- PROBLEM -
Convert the records that begin at the line containing "You are a computer-use agent. Viewport: 1138px" and end after the line containing "(x=653, y=23)" into a two-column CSV with the headers input and output, one row per record. Put each record's text and its answer in a single quoted field, replace line breaks with spaces, and omit the pictures.

- INFORMATION SUPPLIED -
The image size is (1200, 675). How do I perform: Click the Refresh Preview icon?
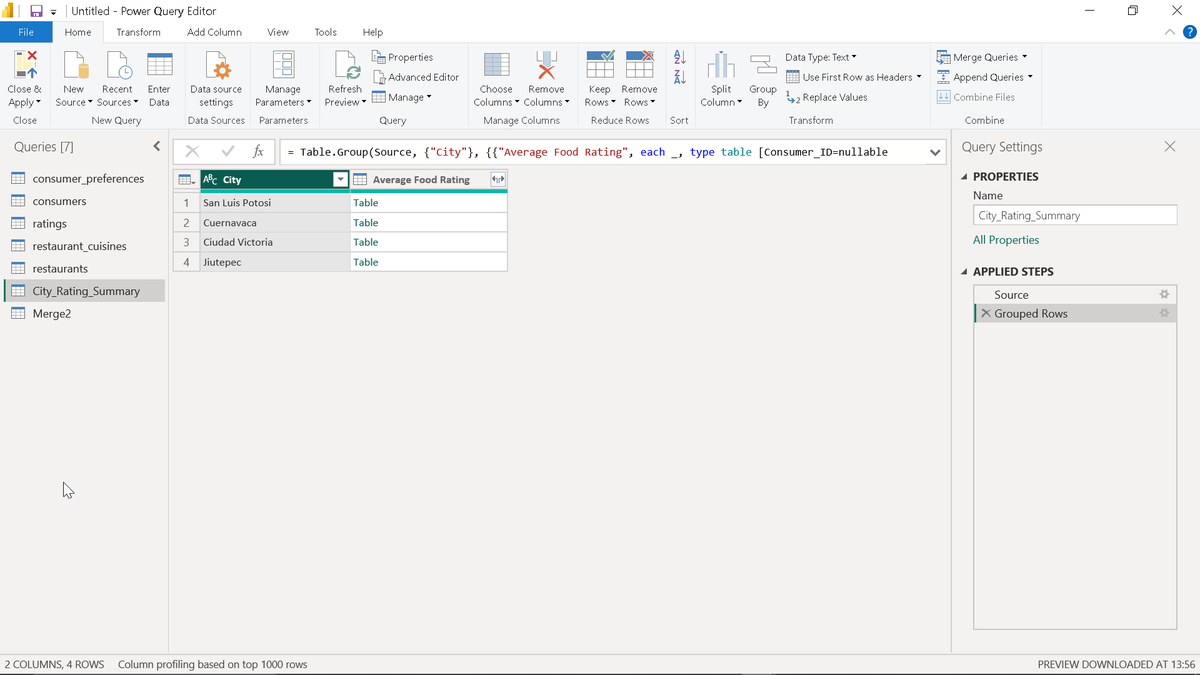[x=345, y=65]
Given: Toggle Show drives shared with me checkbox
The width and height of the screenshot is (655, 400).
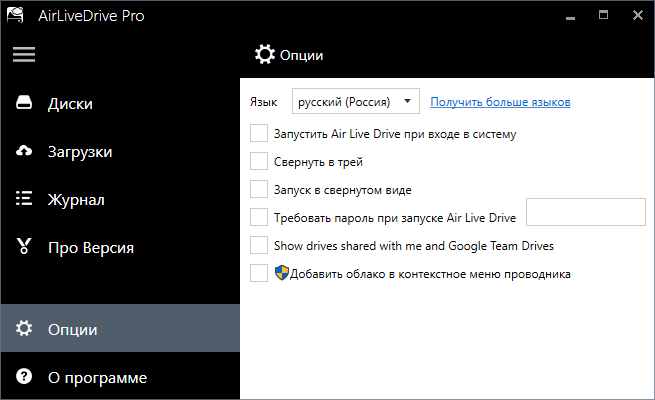Looking at the screenshot, I should pos(259,245).
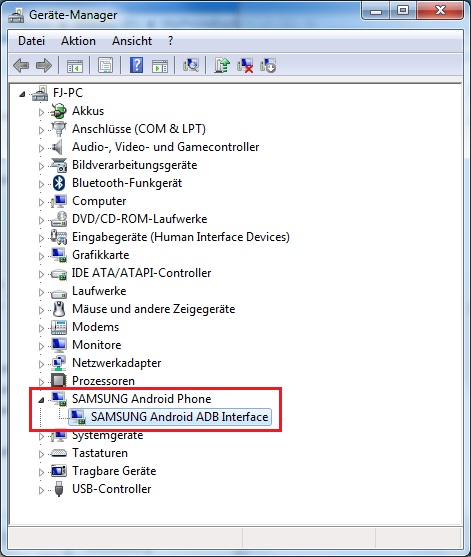Collapse the FJ-PC root node
This screenshot has height=557, width=471.
[x=22, y=94]
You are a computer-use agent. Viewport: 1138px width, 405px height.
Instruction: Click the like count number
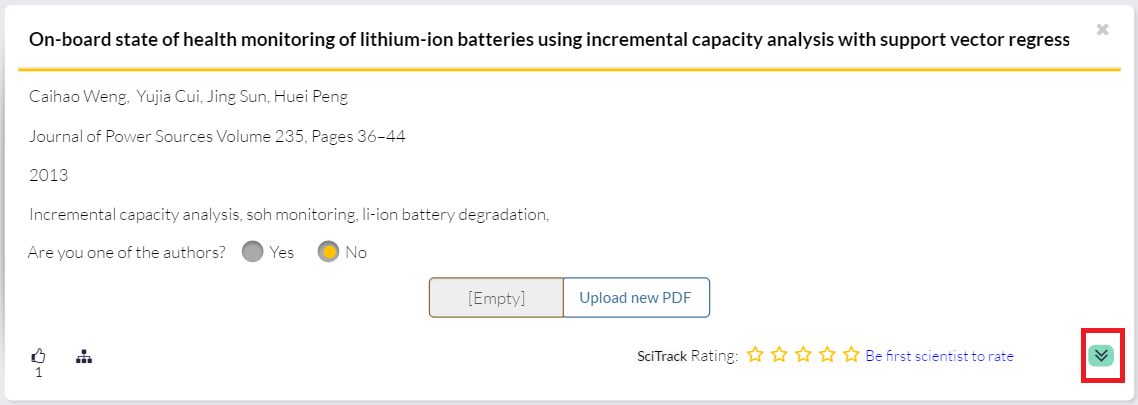tap(39, 373)
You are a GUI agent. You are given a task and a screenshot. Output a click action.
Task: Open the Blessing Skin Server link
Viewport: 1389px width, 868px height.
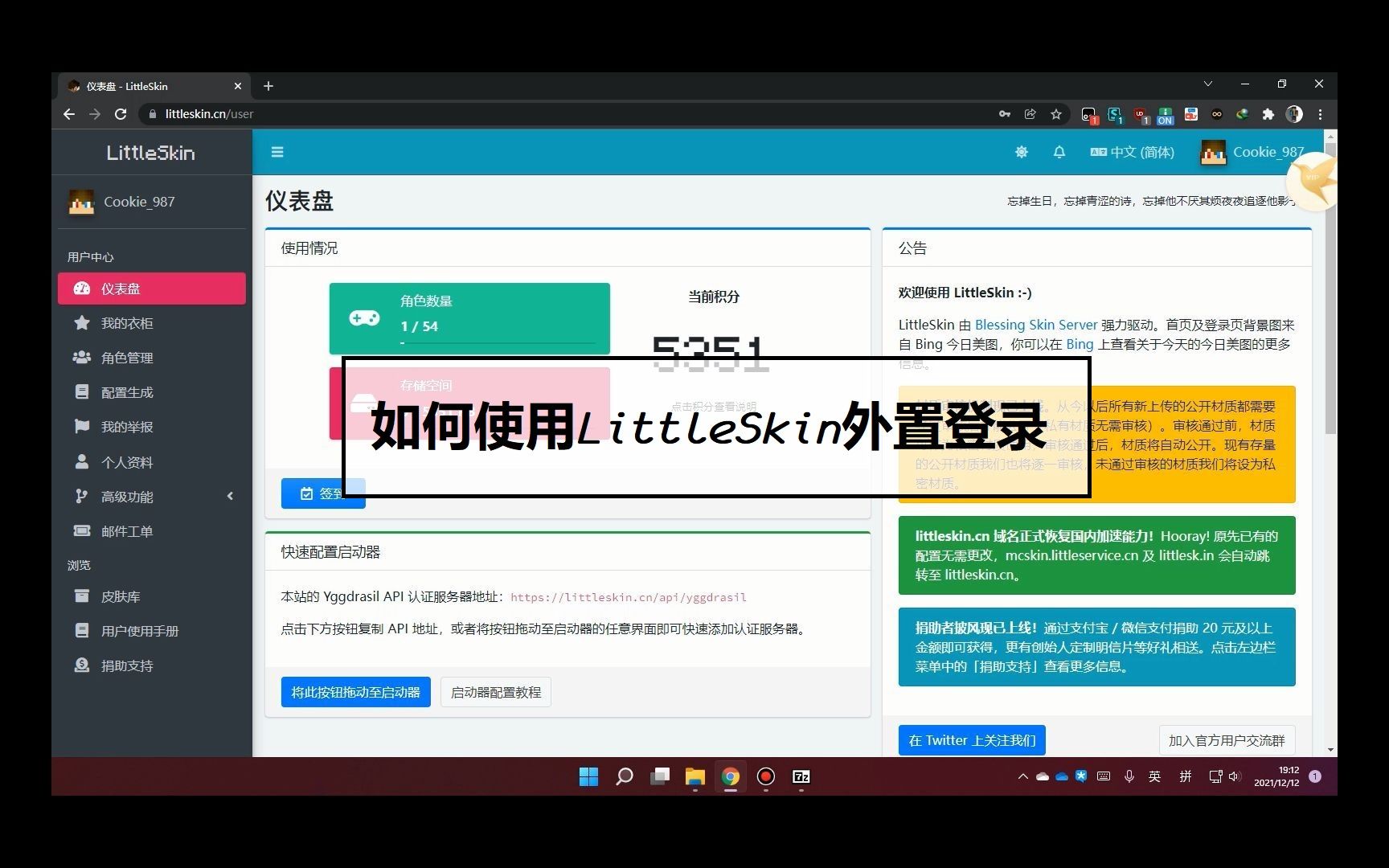1035,325
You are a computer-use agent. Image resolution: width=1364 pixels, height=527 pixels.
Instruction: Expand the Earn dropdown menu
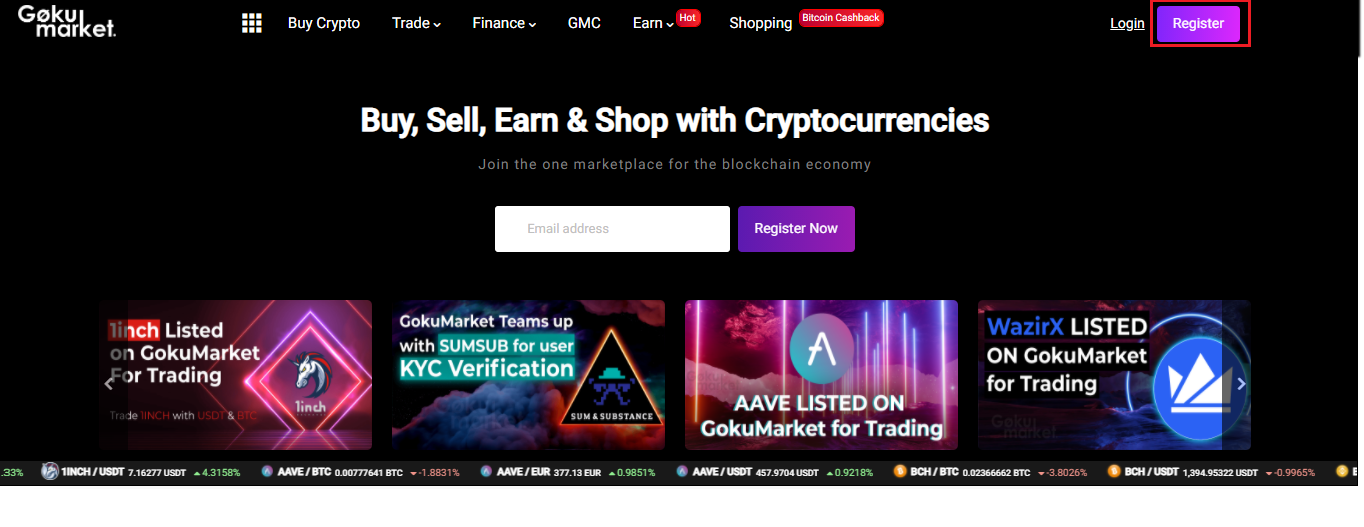(x=653, y=23)
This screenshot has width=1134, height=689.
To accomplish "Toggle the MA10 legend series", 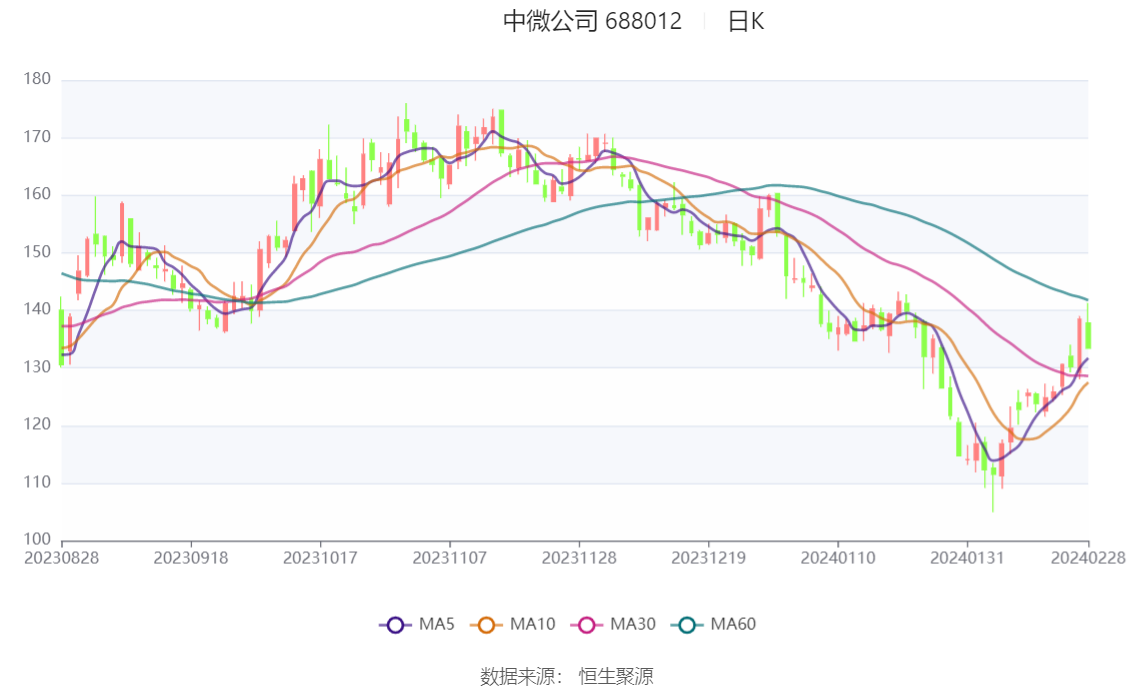I will [513, 625].
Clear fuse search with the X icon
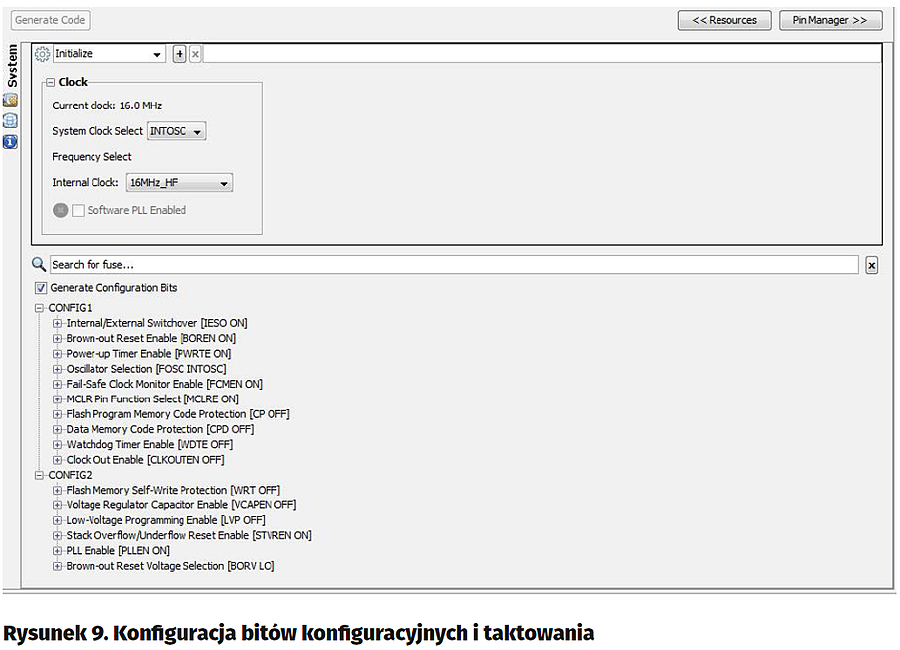 (x=871, y=265)
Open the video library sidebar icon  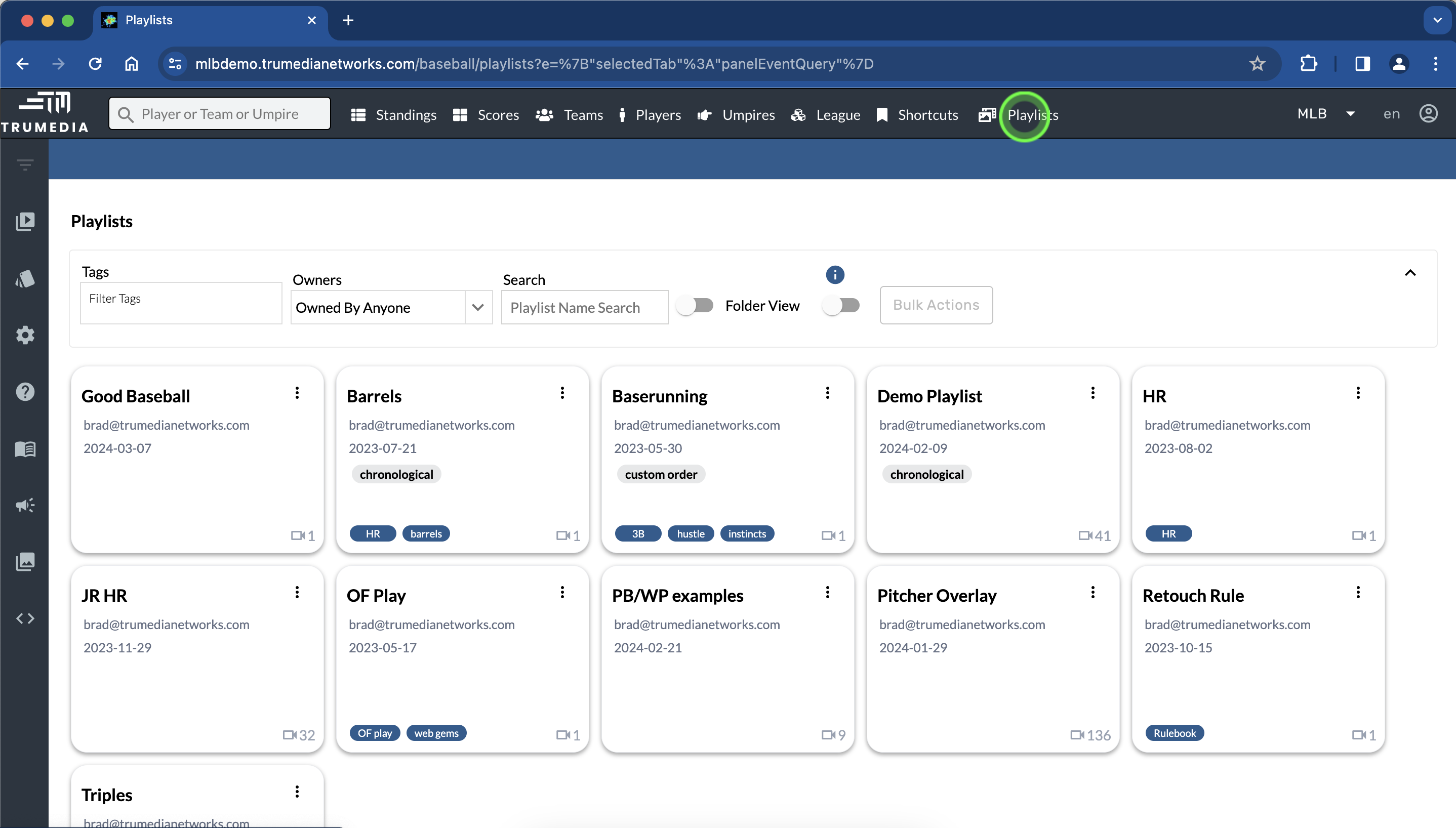pyautogui.click(x=25, y=221)
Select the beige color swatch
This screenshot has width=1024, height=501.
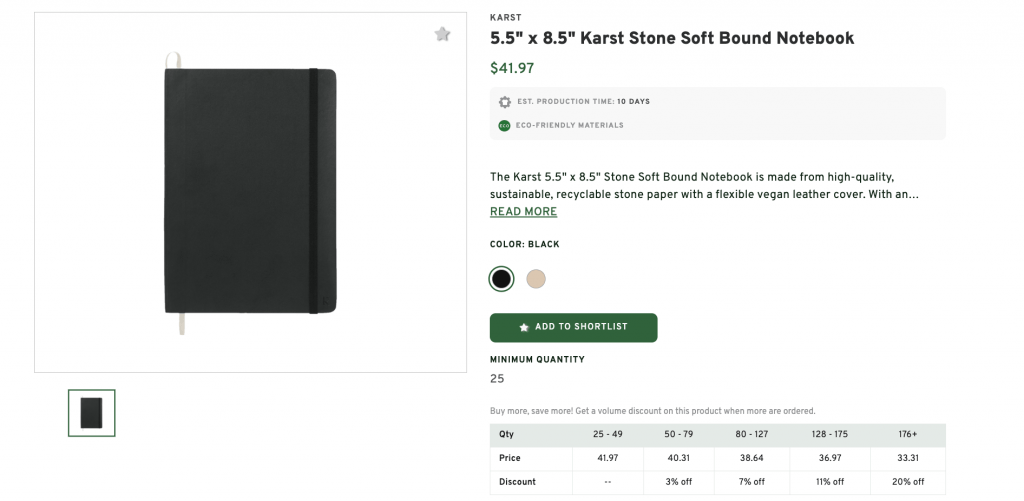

- ANSWER FOR THE TASK -
input,output
"You are a computer-use agent. Viewport: 1138px width, 405px height. Instruction: Click the like count number","tap(39, 373)"
"You are a GUI agent. You are given a task and a screenshot. Output a click action. Task: Open the Blessing Skin Server link Viewport: 1389px width, 868px height.","1035,325"
"You are a computer-use agent. Image resolution: width=1364 pixels, height=527 pixels. Instruction: Expand the Earn dropdown menu","(x=653, y=23)"